Instructions for the task |
Collect every line of the material below that contains the word "agent", copying each line in full. Case counts.
-- Begin Extracted records --
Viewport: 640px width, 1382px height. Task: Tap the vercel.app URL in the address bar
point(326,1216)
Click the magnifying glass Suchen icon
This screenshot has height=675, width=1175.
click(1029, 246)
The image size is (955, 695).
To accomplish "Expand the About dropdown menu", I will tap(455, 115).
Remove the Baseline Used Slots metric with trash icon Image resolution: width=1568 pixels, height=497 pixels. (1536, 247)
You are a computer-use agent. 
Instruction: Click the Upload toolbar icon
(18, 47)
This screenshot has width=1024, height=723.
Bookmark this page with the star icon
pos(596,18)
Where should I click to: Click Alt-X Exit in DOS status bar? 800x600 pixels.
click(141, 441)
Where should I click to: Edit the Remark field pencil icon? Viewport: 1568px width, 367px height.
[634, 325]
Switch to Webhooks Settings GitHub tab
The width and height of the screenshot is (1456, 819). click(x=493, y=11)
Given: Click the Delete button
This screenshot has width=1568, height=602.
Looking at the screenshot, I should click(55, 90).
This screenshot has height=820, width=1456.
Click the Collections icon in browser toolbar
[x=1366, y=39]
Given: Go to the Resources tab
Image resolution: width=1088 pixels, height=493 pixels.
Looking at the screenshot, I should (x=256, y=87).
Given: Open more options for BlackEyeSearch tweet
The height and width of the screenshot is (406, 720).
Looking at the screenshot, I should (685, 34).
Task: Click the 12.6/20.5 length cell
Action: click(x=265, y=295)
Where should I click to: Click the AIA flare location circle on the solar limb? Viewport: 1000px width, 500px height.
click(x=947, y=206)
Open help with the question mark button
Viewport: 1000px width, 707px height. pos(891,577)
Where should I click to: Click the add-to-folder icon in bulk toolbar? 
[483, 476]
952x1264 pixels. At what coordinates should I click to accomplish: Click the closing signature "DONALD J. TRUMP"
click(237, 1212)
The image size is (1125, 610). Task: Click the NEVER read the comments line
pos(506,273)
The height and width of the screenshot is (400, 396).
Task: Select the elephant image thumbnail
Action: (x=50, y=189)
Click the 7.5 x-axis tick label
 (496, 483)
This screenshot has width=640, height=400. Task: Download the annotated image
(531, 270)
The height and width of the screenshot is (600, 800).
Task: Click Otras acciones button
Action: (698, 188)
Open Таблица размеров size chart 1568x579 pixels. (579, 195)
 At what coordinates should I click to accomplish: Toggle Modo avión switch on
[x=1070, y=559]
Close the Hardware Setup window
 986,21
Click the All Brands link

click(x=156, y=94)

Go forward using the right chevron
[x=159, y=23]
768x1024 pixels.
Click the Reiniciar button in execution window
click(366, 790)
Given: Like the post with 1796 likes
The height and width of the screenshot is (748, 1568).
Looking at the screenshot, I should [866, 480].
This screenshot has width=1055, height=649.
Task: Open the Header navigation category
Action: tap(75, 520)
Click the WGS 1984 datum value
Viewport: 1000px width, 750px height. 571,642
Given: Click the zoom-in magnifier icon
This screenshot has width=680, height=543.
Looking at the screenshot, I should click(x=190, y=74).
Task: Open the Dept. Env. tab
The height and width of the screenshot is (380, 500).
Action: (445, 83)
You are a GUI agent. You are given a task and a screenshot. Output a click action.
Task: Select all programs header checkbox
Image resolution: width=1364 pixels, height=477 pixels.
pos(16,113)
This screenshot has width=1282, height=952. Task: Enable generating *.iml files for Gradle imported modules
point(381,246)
-- End Extracted records --
Task output |
You are a computer-use agent. 
You are a GUI agent. You are given a task and a screenshot. Output a click action.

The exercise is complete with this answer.